**TASKS TO PERFORM**
1 - In the SPARQL forum post, what condition does the final FILTER put on the two counts?
2 - Please pick up the SPARQL forum post after its last line and keep writing it.

**QUOTED TEXT**
----------

2

I want to detect all values that satisfy a condition on the value of a property using a SPARQL query.

For example, imagine that I want to detect all resources in which the value of rdfs:label has type xsd:string.

A definition in logic could be:

∀x(stringLabel(x) ≡ ∀y(rdfs:label(x,y)→xsd:string(y)))

I have found a way to do it in SPARQL as:

prefix rdfs: <http://www.w3.org/2000/01/rdf-schema#>
prefix : <http://example.org/>
prefix xsd: <http://www.w3.org/2001/XMLSchema#>

select ?s where {

  # Count arcs with property rdfs:label 
  { SELECT ?s (COUNT(*) AS ?c0) {
      ?s rdfs:label ?o . 
     } GROUP BY ?s
  } 
  # Count arcs with property rdfs:label and value xsd:string
  { SELECT ?s (COUNT(*) AS ?c1) {
     ?s rdfs:label ?o . FILTER ((isLiteral(?o) && datatype(?o) = xsd:string)) 
    } GROUP BY ?s
  }
  # filter out those resources that have rdfs:label 
  # with values not in xsd:string
  FILTER (?c0 = ?c1)

----------

**AVAILABLE DATA**
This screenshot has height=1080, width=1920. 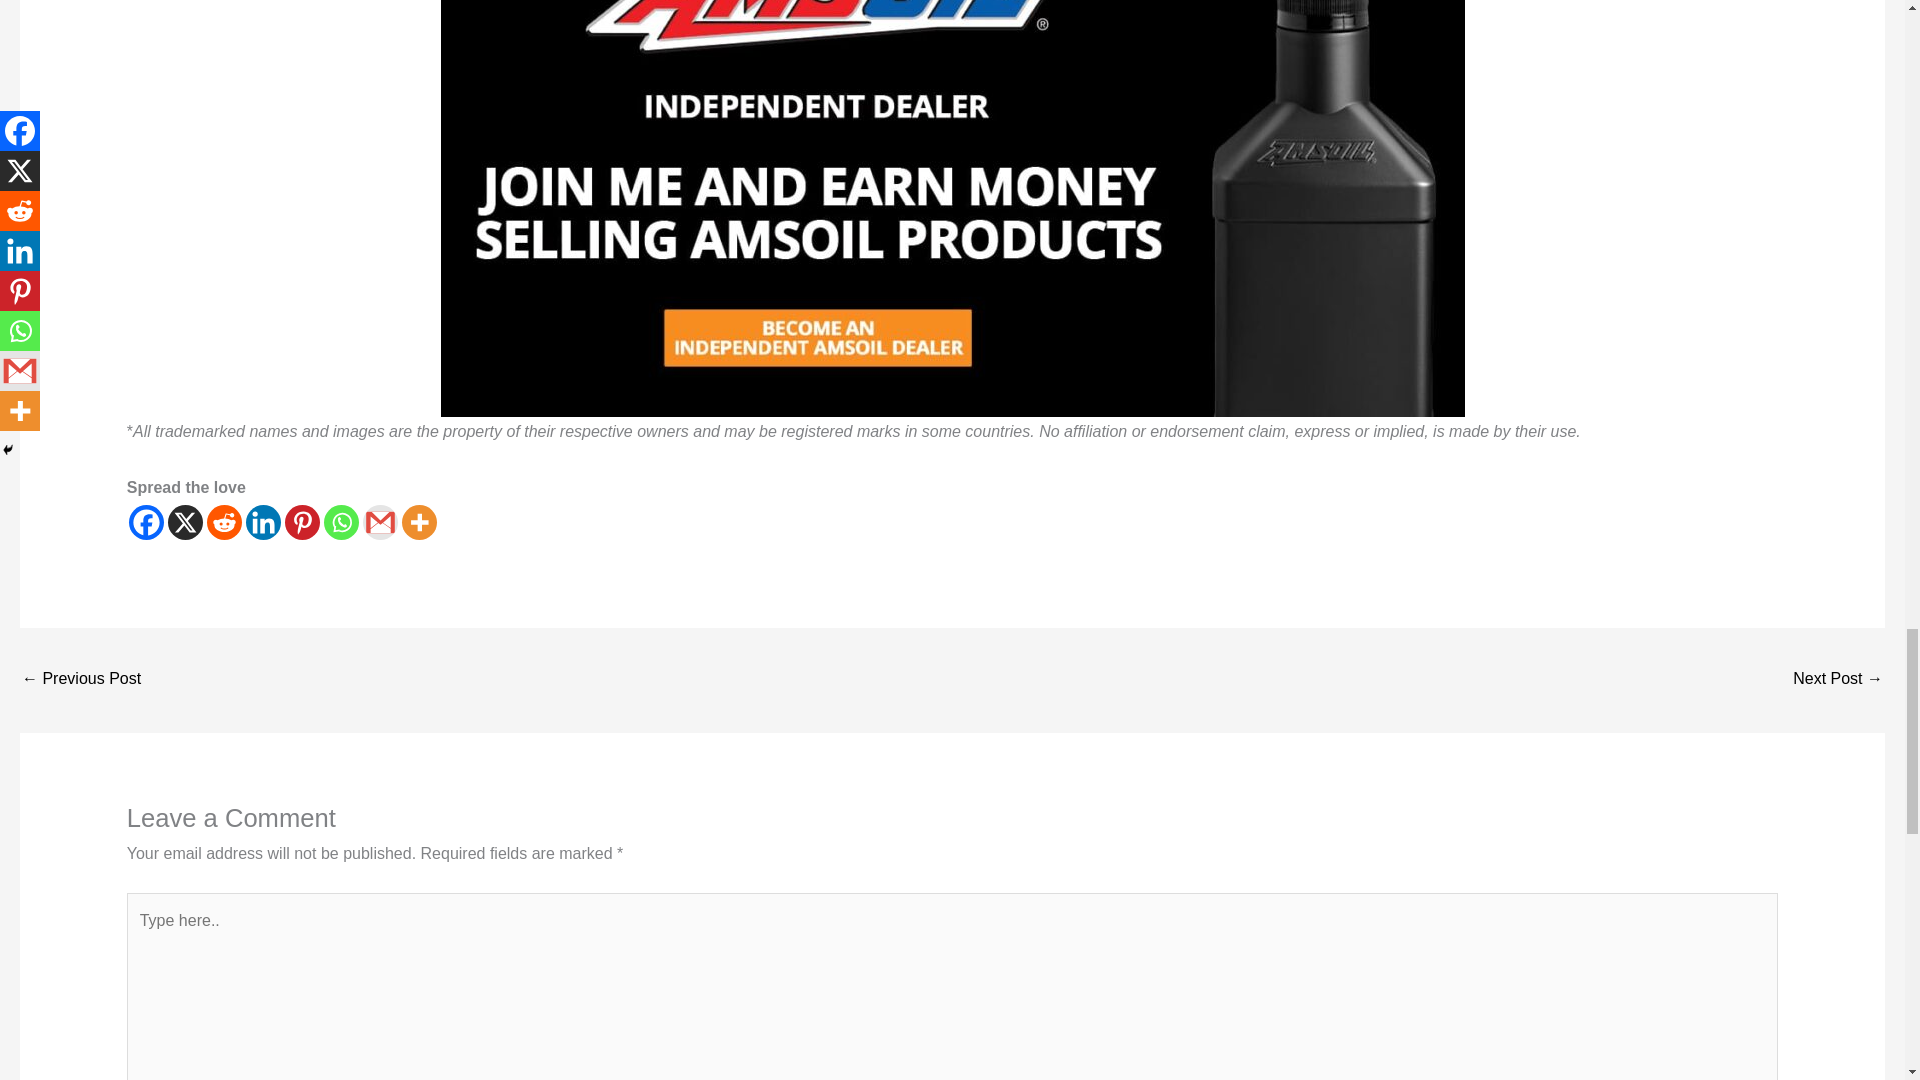 I want to click on Reddit, so click(x=224, y=522).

----------

**RESPONSES**
1 - It requires ?c0 to equal ?c1.

2 -
}

which seems to work ok with the following data:

@prefix foaf: <http://xmlns.com/foaf/0.1/> .
@prefix rdfs: <http://www.w3.org/2000/01/rdf-schema#> .
@prefix : <http://example.org/> .

:peter rdfs:label "Peter" ;  foaf:knows :anna .

:anna rdfs:label "Anna" .

:r22 rdfs:label 22 .

:x foaf:knows :r22 .

However, it does not return the value :x because it does not have rdfs:label and it does not return 0 as the count c0.

Is there a way to count the resources that have some property returning 0 for the resources that don't have that property?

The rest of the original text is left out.